# Climate Data Processing for 3PG Dataset

This script processes climate data for the 3PG dataset. It involves extracting, converting, and reformatting raster data using arcpy and regular expressions. The processed data is then saved in specified output folders and text files. The script can be divided into the following sections:

1. **Importing Packages and Setting Up Environment**:
   - Import required packages including arcpy, os, re, and time.
   - Check out the "Spatial" extension for arcpy.
   - Define the workspace for input and output files.
   - Enable overwrite output to allow file overwriting during processing.

2. **Folder and Time Period Configuration**:
   - Define the list of folders containing input data (e.g., "Switzerland_pr", "Switzerland_tasmax").
   - Specify the start and last years for data processing.

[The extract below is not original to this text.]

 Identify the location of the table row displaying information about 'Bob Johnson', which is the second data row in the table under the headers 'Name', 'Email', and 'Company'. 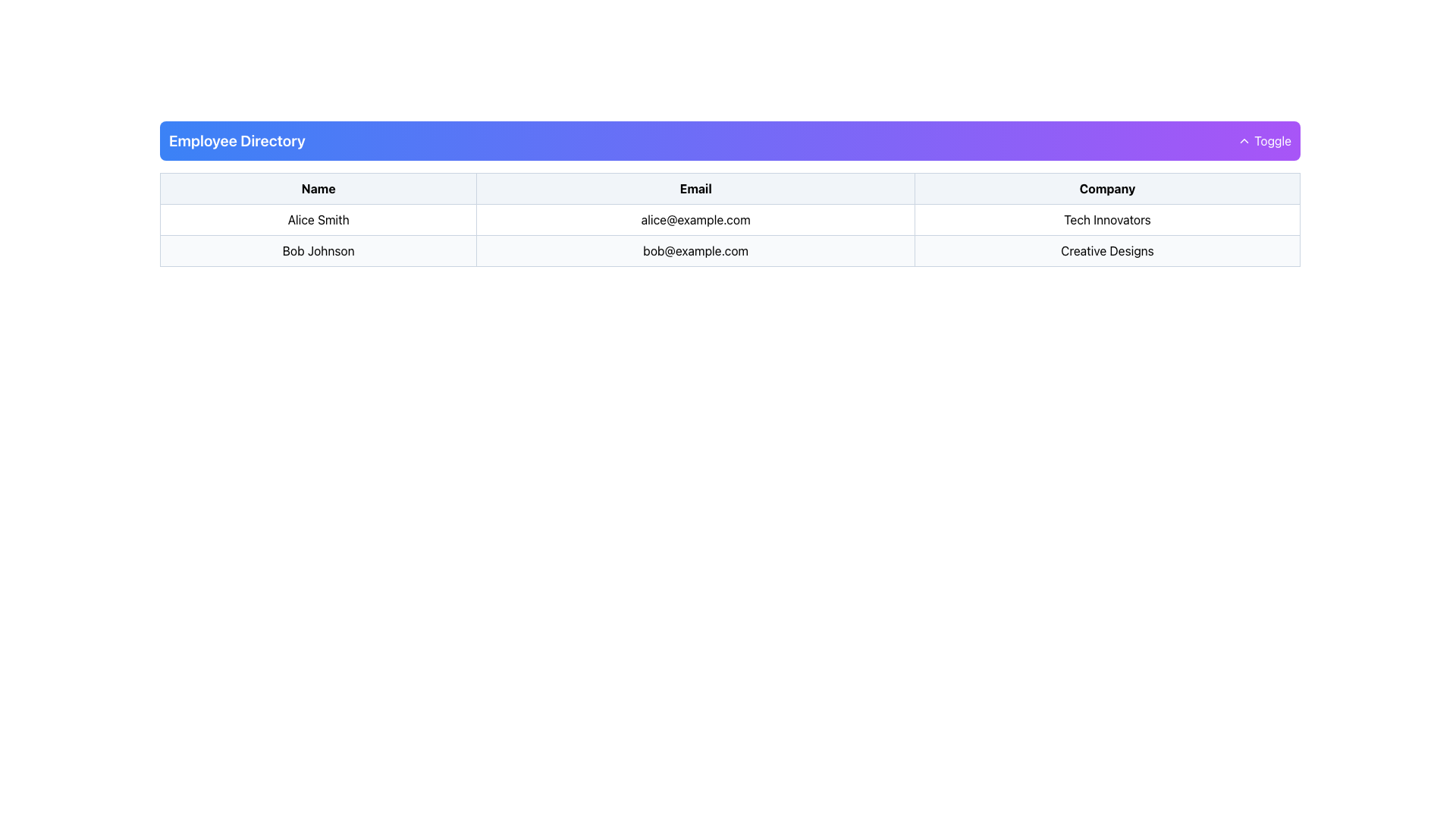
(730, 235).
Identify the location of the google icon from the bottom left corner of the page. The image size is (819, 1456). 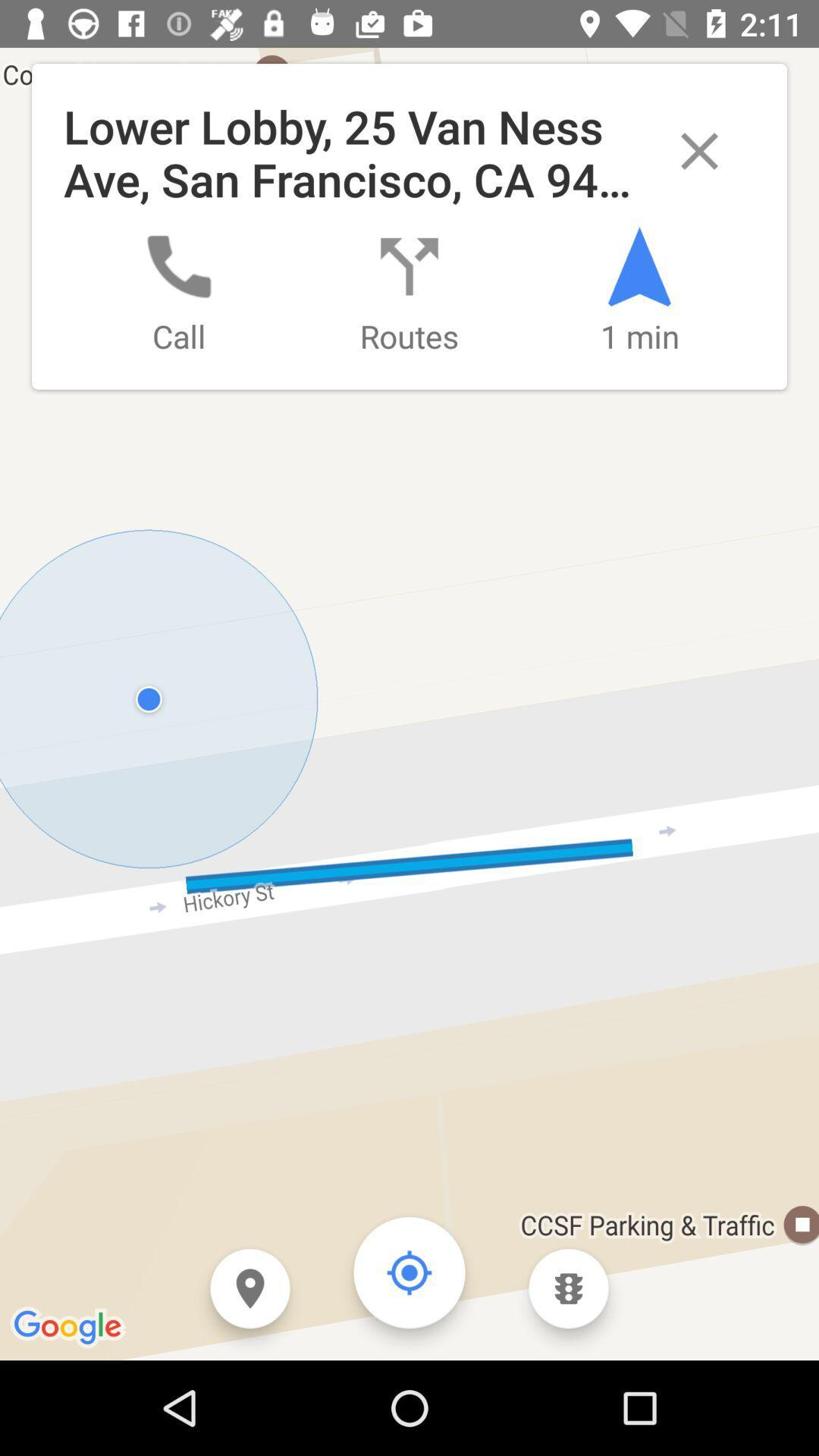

3. **Data Elaboration - Extraction, Conversion, and Projection**:
   - Iterate through each folder and process data for each file.
   - Extract the year and month from filenames using regular expressions.
   - Convert raster files to floating-point format using `RasterToFloat`.
   - Define the projection for the processed data using `DefineProjection`. The data are projected to the CH1903+ LV95 coordinate system.
   - Save processed data in the corresponding output folder.

4. **Output and Progress**:
   - Print progress and information for each processed file.

5. **File Organization and Text File Creation**:
   - Group processed files by year.
   - Write the file paths and years to a text file for each folder.

6. **Removing NODATA Header Lines**:
   - Iterate through each folder and remove NODATA header lines from .hdr files.

## Prerequisites

1. **ArcGIS Software**: This script requires arcpy, which is part of the ArcGIS software suite. Ensure you have a compatible version of ArcGIS installed.

2. **Input Data**: Prepare the input raster data and ensure it's located in the specified folders.

3. **Configuration**: Modify the script's parameters, such as workspace paths, time periods, and file extensions to match your dataset and requirements.

## Usage

1. **Open the Jupyter Notebook**: Launch your Jupyter Notebook environment. Modify the script's parameters to match your setup.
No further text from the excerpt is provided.